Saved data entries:
▶

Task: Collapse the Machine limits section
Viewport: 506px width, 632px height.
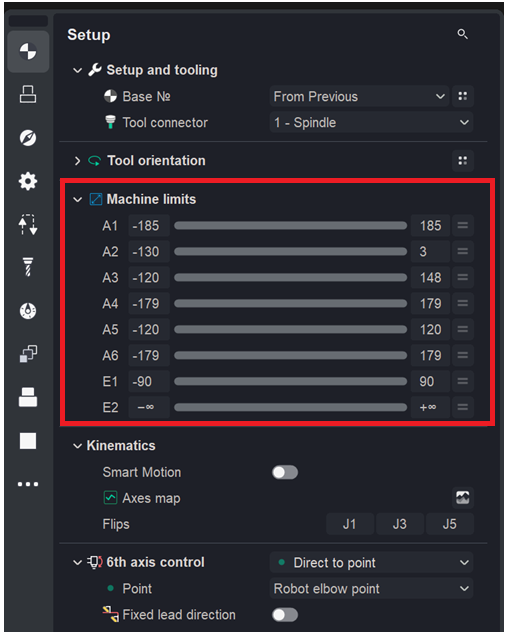Action: pyautogui.click(x=77, y=200)
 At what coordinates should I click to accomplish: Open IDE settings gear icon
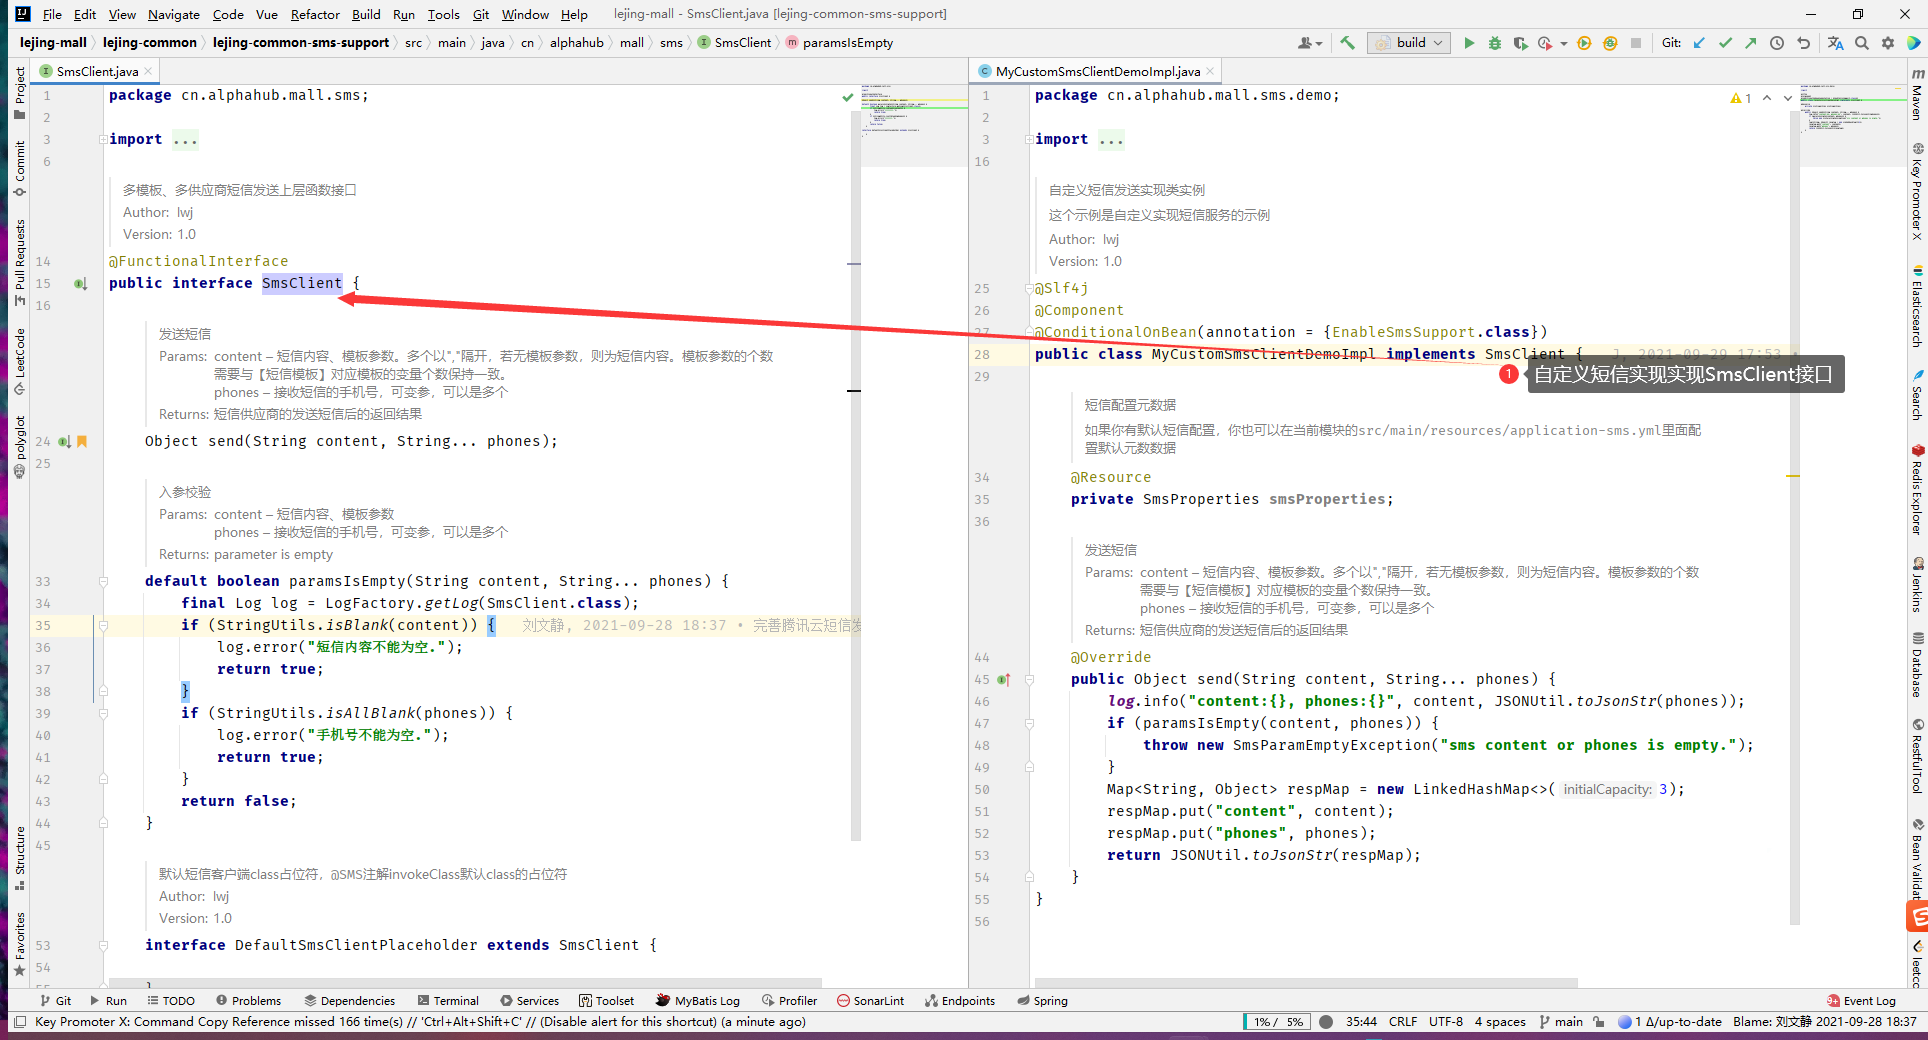click(1887, 43)
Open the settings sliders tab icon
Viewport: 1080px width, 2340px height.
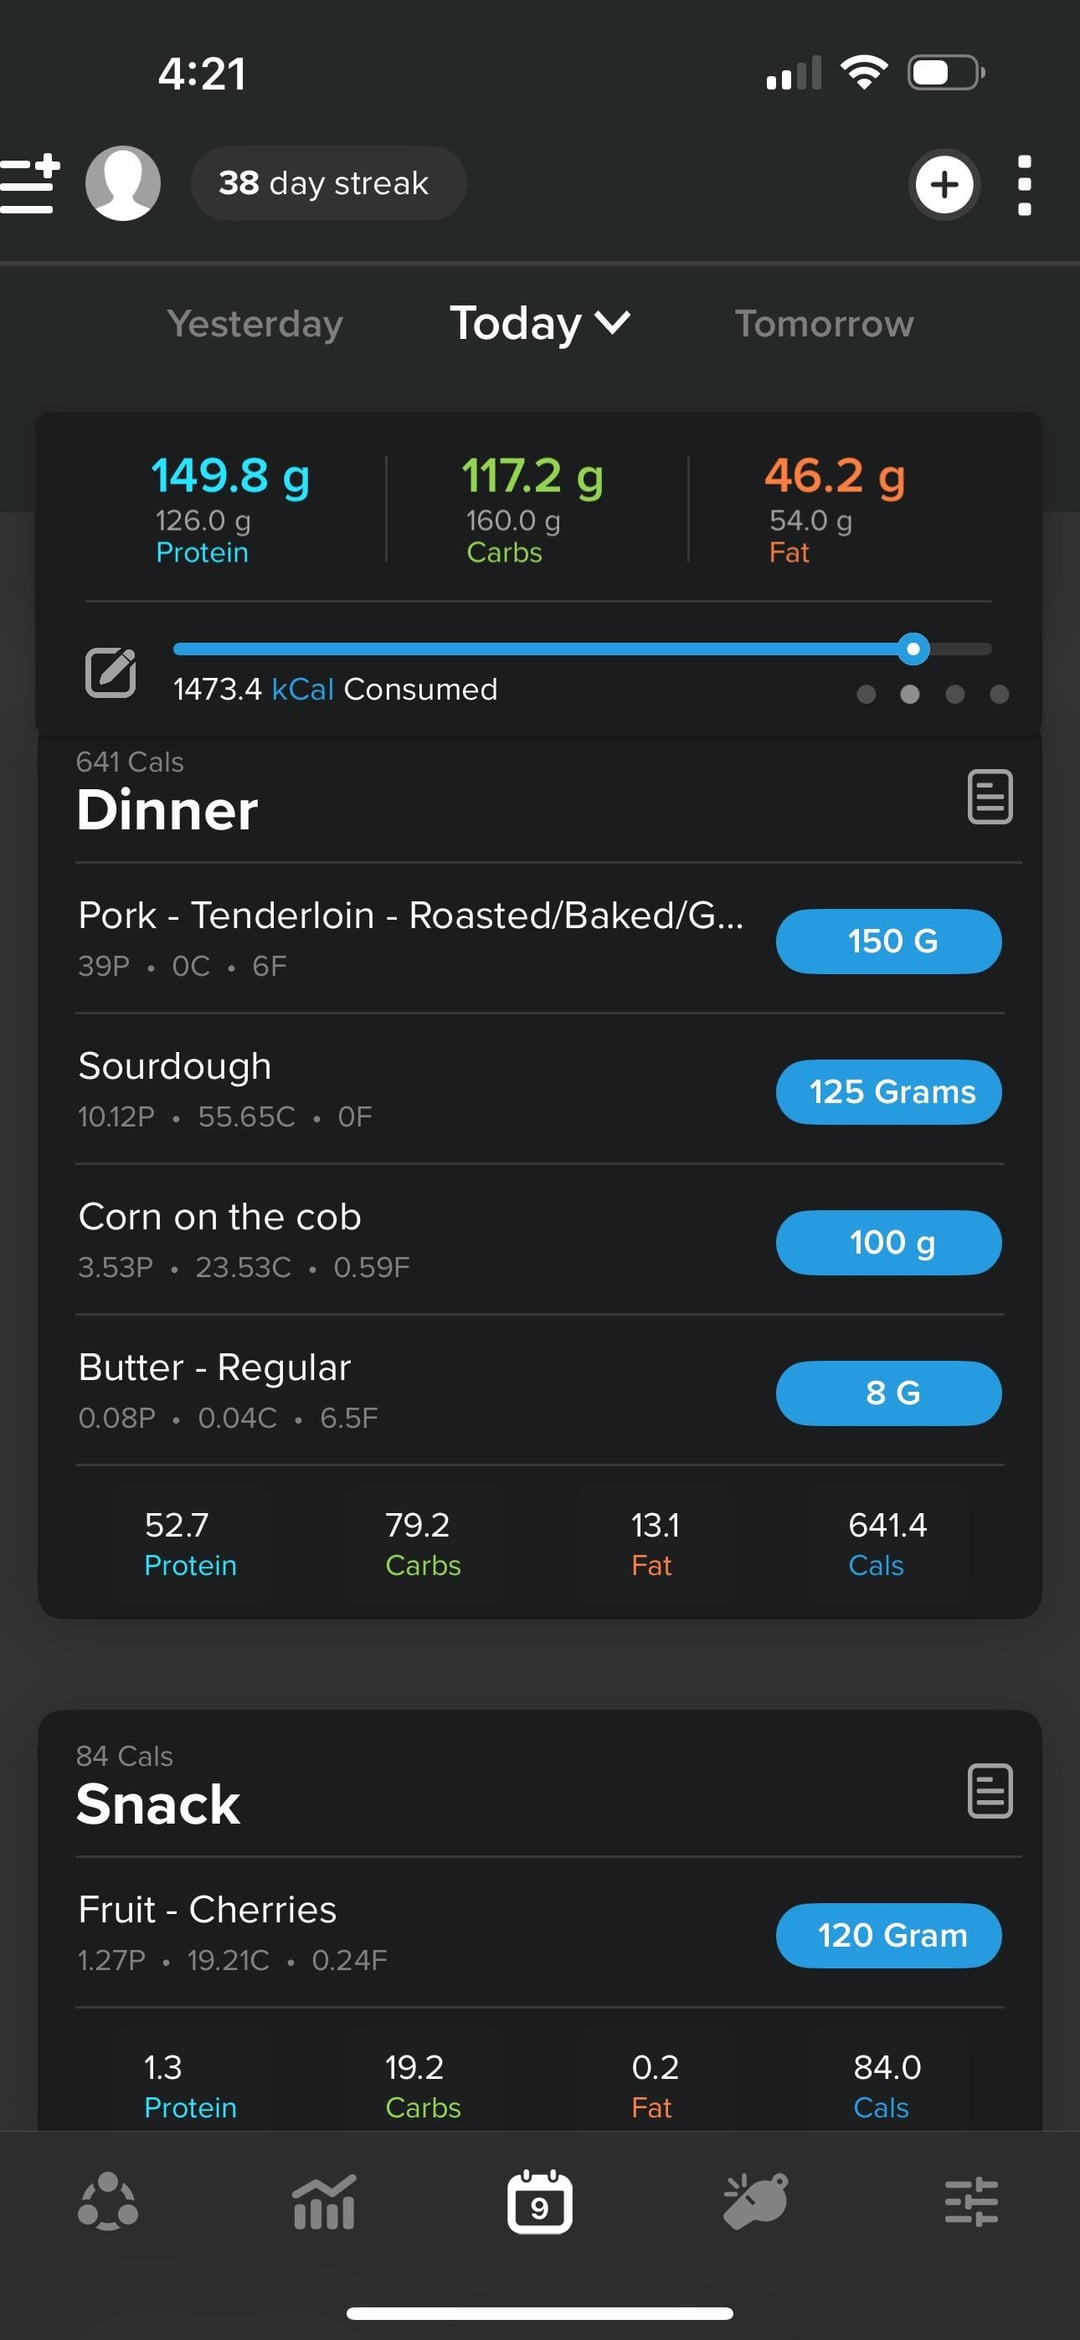(x=971, y=2202)
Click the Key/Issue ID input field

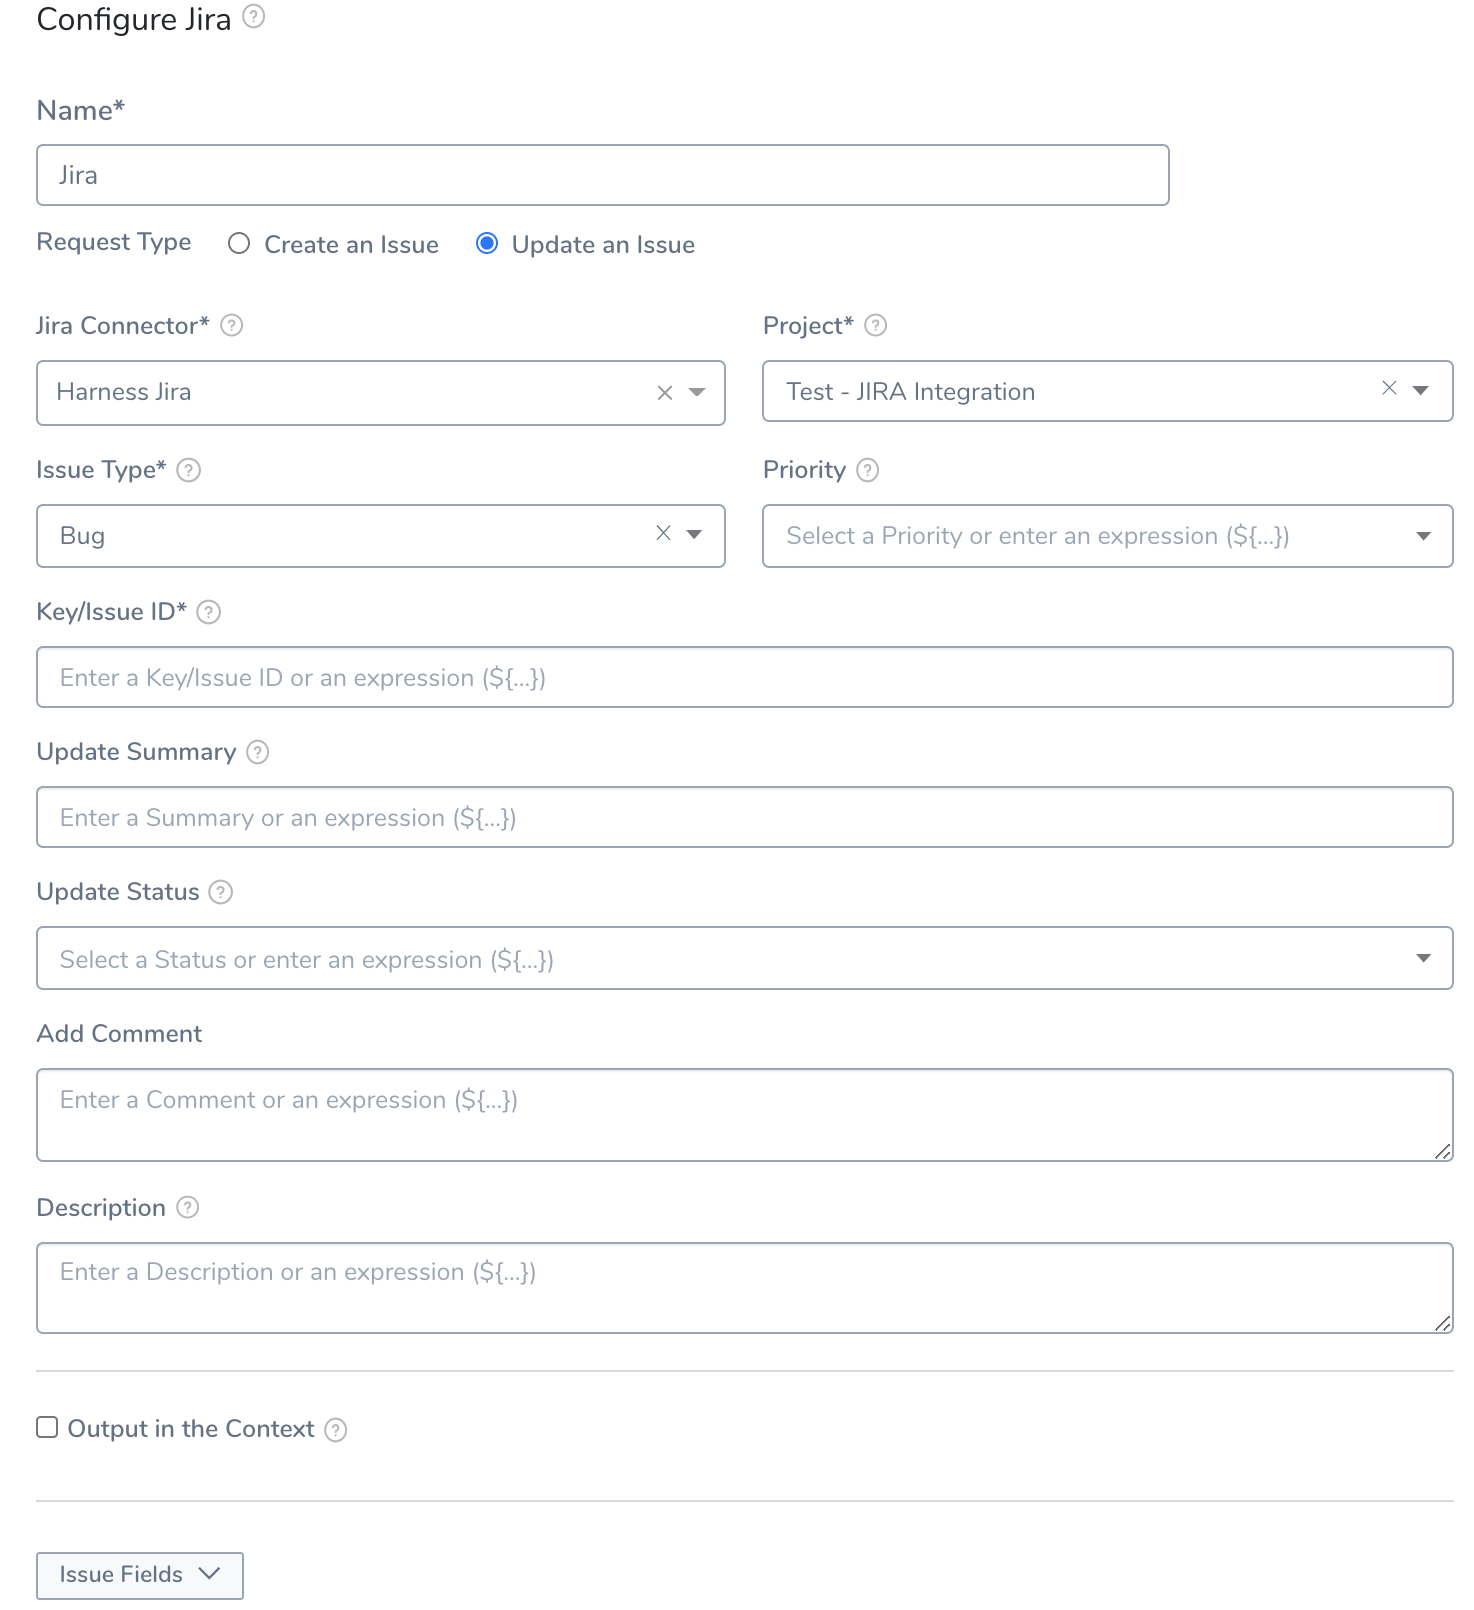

◀

> **WORK INSTRUCTIONS**
Could every line above be set down exactly, with the pictures omitted?

> **TASK OUTPUT**
Task: Collapse the Machine limits section
Viewport: 506px width, 632px height.
Action: pyautogui.click(x=77, y=200)
 At what coordinates should I click to accomplish: Open IDE settings gear icon
click(1887, 43)
Open the settings sliders tab icon
Viewport: 1080px width, 2340px height.
(x=971, y=2202)
Click the Key/Issue ID input field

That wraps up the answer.